DR. CASS: So, I gave a presentation today as a debate format - pro and con - with Barry Schwarz from Texas. And the question that was posed to us was: Salpingectomy, should it be part of every routine tubal sterilization? Yes or No? And it was a wonderful opportunity to revisit the data, mostly in the context, as I say, of a patient who comes in wanting to have a tubal sterilization.
The pro/con debate is a very nice format to look a little bit at some of the arguments for a practice that quite frankly has been adopted very widely in the United States, sometimes I think without a lot of understanding as to why necessarily we should incorporate complete removal of the fallopian tube. I think that we ended up having a very practical discussion and conversation around what some of the data shows, but also some of the potential flaws. Namely, we still, in 2019, have no prospective studies that have actually definitively documented that removing the entire fallopian tube actually does achieve the desired effect, which is ovarian cancer reduction.
Now reducing ovarian cancer in and of itself is a very lofty and important goal. But the reality is ovarian cancer is still fairly rare. So this practice--which is very practical of removing the entire fallopian tube, very feasible at the time of tubal sterilization for the most part, has not been shown to add too much cost, minimal impact on blood loss and no real long-term complications--clearly make sense for the high-risk patient, a woman who has by virtue of family history or a genetic predisposition a risk of developing ovarian cancer. But the question is, what about the low-risk population, the general population, which is really what most of these providers are going to be doing in their offices. And so that was really where the debate centered today.
My position in the debate, which I do actually very much advocate in practice, is that yes, salpingectomy should be part of routine sterilization to remove the entire fallopian tube. And I think that there are three really compelling reasons why this should become incorporated into practice.
The first of which is we do have enough data to show from animal models, from our understanding of how ovarian cancer begins, that it’s actually the fallopian tube, which is probably the culprit in the majority of cases of ovarian cancer? And we have really good data from very elegant models in animals as well as population-based studies as well as some actual data from retrospective populations that those women who had complete removal of the fallopian tubes actually in later life had a lower risk of developing ovarian cancer.
Animal models which also show us that if you remove the fallopian tube in a mouse model that is sort of designed to look and smell and feel like ovarian cancer, that in fact these mice, if the tubes are removed, do not develop ovarian cancer.

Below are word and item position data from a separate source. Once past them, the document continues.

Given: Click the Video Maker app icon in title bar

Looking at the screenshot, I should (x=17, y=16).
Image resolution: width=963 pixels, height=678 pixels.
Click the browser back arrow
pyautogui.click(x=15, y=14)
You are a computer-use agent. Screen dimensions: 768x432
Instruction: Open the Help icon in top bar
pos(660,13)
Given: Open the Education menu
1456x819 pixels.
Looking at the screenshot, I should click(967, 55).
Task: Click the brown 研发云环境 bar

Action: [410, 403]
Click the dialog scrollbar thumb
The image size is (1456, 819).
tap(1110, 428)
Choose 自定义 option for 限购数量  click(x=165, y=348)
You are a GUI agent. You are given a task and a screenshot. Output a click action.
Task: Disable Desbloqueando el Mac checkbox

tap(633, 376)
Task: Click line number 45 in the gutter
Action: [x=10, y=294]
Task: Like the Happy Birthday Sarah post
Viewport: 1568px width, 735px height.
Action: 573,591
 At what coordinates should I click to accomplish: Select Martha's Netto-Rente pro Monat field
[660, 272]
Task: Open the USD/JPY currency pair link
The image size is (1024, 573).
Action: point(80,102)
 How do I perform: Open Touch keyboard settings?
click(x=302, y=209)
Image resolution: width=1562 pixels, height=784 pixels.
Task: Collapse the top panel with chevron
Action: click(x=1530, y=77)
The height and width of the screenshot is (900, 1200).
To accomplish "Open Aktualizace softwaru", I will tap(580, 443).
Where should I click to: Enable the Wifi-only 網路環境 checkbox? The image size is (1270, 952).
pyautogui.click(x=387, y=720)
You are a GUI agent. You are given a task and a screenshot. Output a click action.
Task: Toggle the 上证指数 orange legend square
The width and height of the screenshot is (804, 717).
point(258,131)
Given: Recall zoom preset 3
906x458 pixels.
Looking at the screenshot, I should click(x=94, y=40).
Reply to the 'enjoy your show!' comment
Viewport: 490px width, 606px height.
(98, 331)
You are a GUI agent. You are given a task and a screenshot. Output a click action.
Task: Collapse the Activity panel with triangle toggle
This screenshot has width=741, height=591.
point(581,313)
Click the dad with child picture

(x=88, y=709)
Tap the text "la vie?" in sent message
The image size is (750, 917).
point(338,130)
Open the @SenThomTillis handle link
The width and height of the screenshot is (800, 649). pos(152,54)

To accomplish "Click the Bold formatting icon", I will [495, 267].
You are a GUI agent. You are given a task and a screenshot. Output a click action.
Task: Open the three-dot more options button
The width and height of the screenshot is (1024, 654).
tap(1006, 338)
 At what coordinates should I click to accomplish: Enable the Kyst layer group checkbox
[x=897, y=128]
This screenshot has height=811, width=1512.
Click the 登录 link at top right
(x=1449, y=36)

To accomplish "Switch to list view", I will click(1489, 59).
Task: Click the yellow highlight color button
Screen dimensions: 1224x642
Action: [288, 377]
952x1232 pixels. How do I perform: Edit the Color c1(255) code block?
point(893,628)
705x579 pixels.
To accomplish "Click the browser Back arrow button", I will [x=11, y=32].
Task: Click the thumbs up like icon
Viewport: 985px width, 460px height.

And then finally we have data to show that it’s not just about ovarian cancer reduction but also about two other really important topics, namely, after sterilization, women can have pain, hydrosalpinges pathology in the tube that is as a result of having manipulation of just a portion of the fallopian tube and, of course, there’s the question of ectopics. So if you remove the entire fallopian tube, you virtually eliminate the risk or almost virtually eliminate the risk of having ectopic pregnancies and all of the anxiety and medical attention and care and sometimes surgical intervention that’s necessary plus you eliminate the risk of hydrosalpinges, which can necessitate further intervention. And then finally, the most compelling reason, your patient is coming to you because she wants to not get pregnant. And we know that tubal ligations, even performed in the best hands, can fail. Remove the entire fallopian tube and you can’t get pregnant.